OBJECTIVE:
Copy out the material from the line with "Remove the Test Group entry" to the line with "Action: [x=153, y=69]", word for word.

DATA RECORDS:
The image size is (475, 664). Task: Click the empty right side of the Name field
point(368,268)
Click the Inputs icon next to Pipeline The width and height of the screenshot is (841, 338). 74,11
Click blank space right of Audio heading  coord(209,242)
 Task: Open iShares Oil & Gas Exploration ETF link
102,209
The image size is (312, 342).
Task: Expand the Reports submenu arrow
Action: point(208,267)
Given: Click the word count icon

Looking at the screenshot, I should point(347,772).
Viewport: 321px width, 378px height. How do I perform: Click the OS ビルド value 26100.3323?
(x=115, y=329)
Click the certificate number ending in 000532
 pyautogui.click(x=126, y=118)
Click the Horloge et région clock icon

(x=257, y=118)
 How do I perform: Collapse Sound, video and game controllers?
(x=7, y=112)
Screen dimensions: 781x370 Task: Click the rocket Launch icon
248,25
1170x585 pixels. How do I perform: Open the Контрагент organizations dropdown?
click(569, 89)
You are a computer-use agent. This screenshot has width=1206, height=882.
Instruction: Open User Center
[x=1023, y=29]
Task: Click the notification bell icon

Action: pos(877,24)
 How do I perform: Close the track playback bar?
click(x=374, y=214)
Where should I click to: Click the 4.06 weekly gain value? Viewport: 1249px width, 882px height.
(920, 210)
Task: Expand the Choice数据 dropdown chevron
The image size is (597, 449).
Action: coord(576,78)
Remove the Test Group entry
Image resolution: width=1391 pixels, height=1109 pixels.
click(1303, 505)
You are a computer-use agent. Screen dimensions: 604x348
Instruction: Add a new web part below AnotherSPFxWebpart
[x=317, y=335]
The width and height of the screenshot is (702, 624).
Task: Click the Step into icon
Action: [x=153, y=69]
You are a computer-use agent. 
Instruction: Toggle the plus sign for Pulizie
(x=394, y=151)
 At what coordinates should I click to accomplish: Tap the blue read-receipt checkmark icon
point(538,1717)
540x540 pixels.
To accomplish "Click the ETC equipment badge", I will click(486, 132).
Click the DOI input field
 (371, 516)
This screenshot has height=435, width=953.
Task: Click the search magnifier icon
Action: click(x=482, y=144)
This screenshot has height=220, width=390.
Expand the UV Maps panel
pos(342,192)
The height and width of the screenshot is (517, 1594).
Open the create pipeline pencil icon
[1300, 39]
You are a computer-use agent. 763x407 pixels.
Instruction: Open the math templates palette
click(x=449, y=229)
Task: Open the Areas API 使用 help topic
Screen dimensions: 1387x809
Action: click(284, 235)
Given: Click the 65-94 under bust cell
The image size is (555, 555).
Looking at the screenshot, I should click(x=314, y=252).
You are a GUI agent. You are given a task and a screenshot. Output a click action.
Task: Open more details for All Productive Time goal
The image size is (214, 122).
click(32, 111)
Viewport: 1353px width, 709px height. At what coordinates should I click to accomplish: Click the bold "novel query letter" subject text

TASK ANSWER:
Remove the Test Group entry
Image resolution: width=1391 pixels, height=1109 pixels.
click(1303, 505)
You are a computer-use agent. Screen dimensions: 604x348
Instruction: Add a new web part below AnotherSPFxWebpart
[x=317, y=335]
The width and height of the screenshot is (702, 624).
Task: Click the Step into icon
Action: [x=153, y=69]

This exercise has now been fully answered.